Please return only the lines from the one holding "Image resolution: width=609" through the one holding "Given: Open Copilot chat icon", exactly as they appear in the records below, both ends included.
####################
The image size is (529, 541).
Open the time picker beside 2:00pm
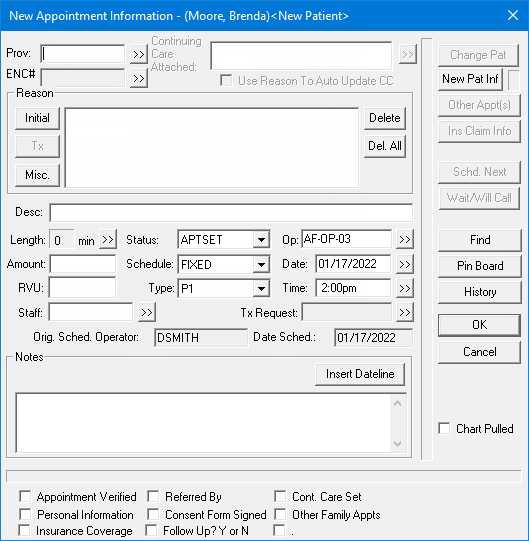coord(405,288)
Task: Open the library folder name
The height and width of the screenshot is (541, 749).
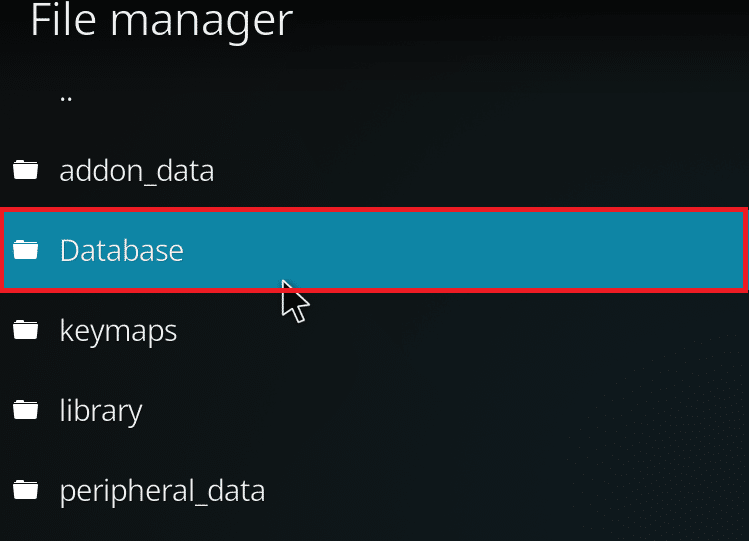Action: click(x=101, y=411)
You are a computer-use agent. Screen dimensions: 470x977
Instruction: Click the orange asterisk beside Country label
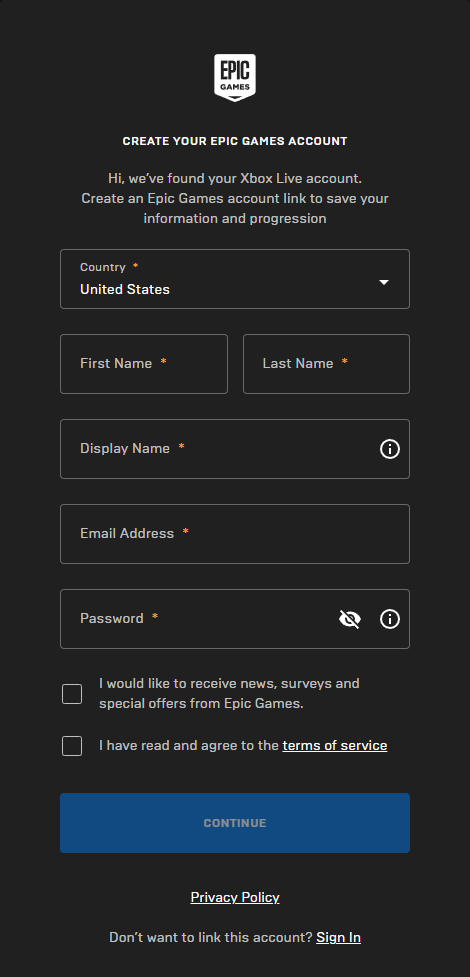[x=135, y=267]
####################
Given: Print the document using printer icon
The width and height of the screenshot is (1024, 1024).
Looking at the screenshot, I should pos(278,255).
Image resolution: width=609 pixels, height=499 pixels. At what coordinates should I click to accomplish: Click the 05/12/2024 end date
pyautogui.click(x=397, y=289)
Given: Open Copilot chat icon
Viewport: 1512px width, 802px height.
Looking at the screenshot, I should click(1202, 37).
####################
> _Problem solution_
Image resolution: width=609 pixels, height=499 pixels. At what coordinates should I click to accomplish: Click the 05/12/2024 end date
pyautogui.click(x=397, y=289)
Given: Open Copilot chat icon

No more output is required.